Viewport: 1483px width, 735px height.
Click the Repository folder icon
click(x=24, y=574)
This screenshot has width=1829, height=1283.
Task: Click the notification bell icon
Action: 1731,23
━━━
### [Work required]
Would you write out each entry precisely as it is given?

### [Response to the exercise]
Viewport: 1483px width, 735px height.
Click the Repository folder icon
click(x=24, y=574)
This screenshot has width=1829, height=1283.
Task: Click the notification bell icon
Action: 1731,23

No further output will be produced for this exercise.